▸ Exercise description
Write out the stretch of lines from the one containing "1500x812 pixels." through the one containing "coord(536,270)", reproducing each line exactly and leaving out the pictures.

▸ Records for this exercise
— Start —
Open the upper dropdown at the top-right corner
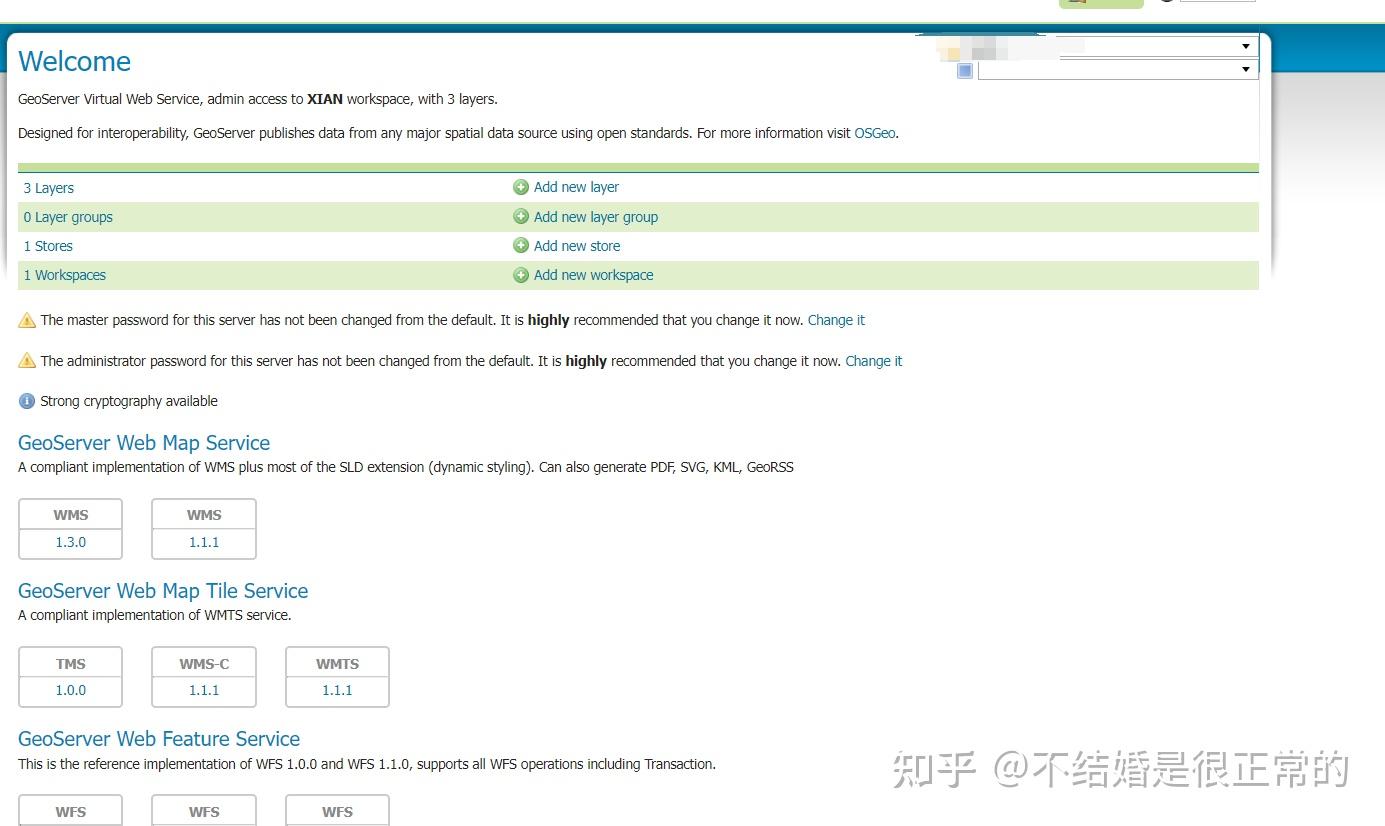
— End —
— Start —
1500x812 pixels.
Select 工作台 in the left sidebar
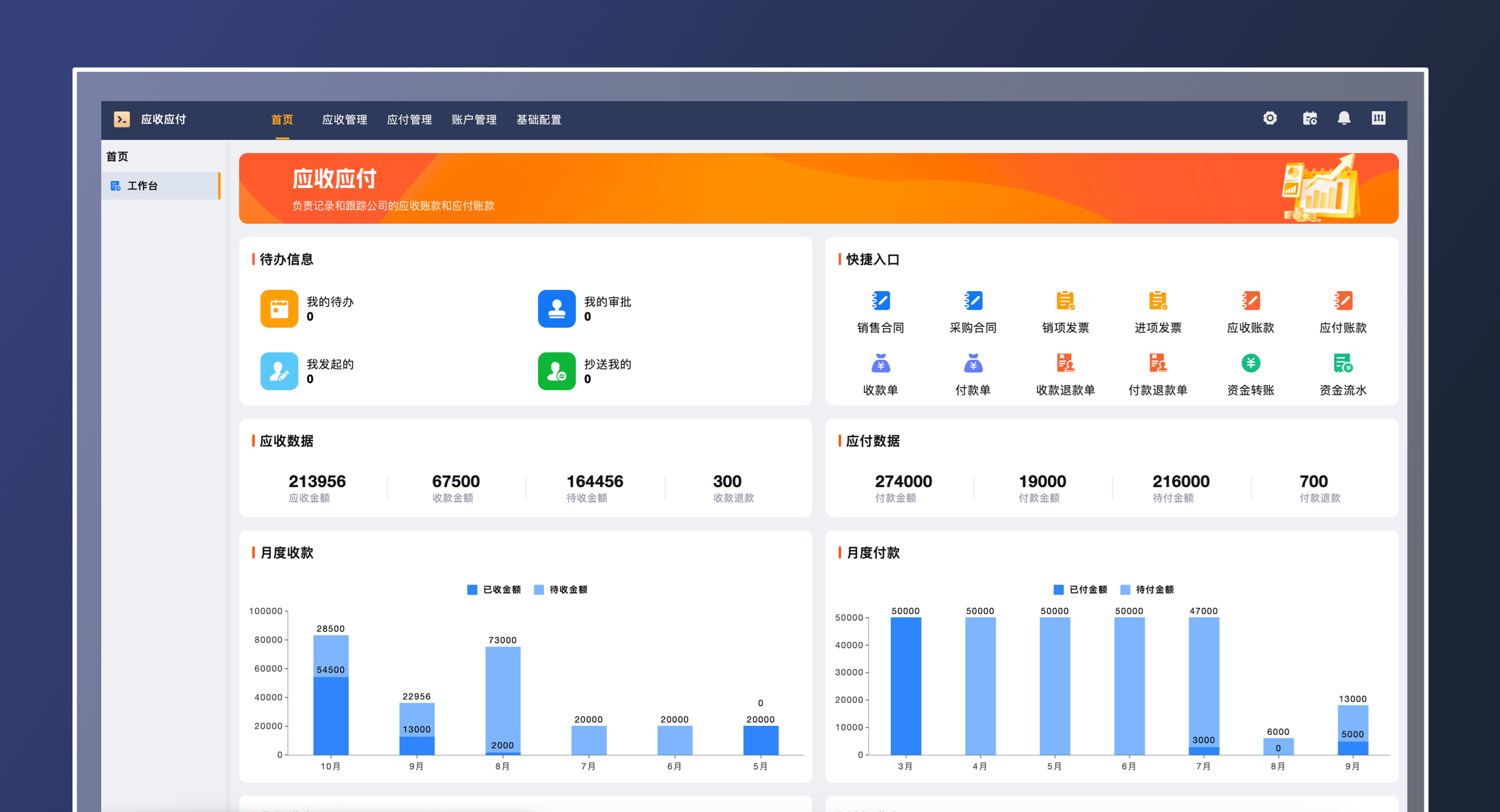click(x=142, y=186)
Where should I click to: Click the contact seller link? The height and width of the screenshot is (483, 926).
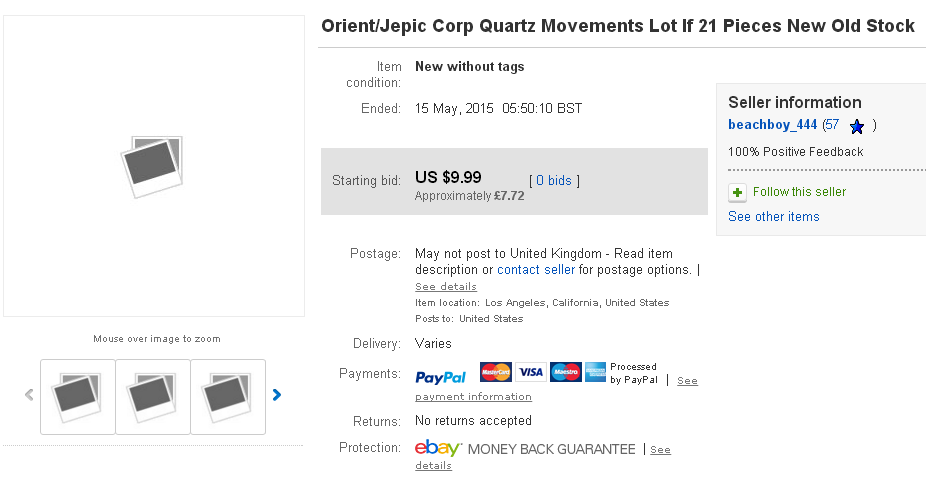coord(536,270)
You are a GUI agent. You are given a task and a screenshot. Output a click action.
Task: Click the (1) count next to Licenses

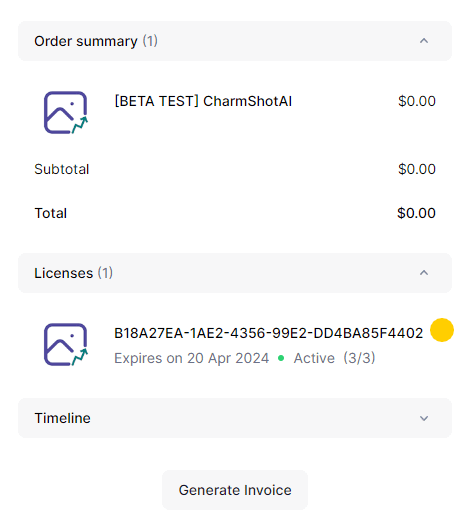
— End —
— Start —
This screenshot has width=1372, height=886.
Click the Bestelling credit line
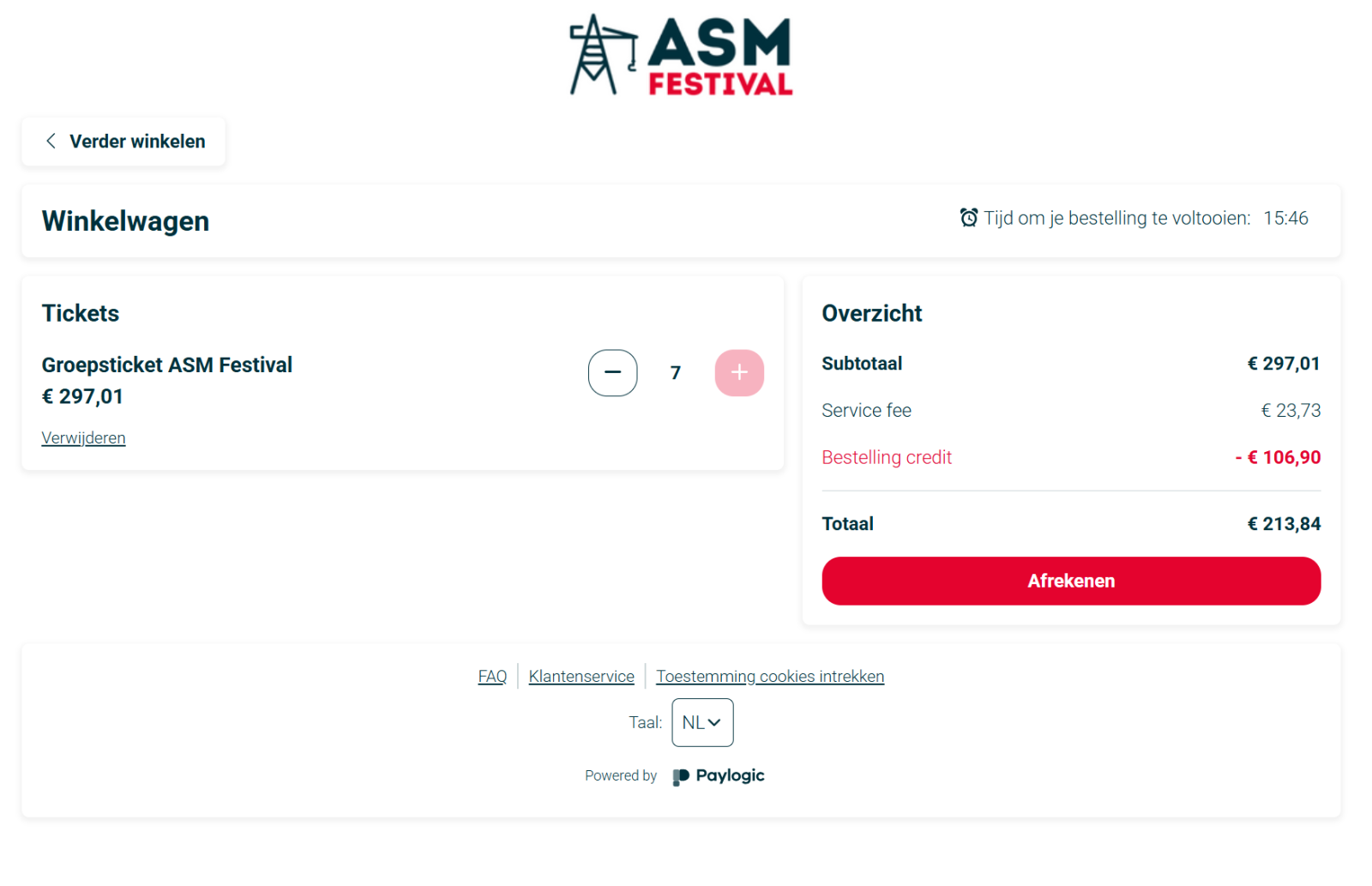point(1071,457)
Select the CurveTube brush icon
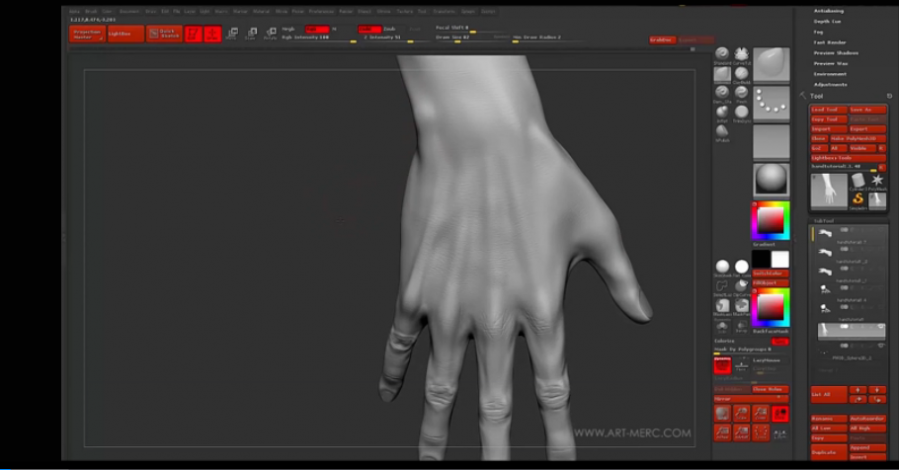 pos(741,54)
— End —
▸ Finished task
1500x812 pixels.
Select 工作台 in the left sidebar
click(x=142, y=186)
Where should I click to: Click the contact seller link? The height and width of the screenshot is (483, 926).
coord(536,270)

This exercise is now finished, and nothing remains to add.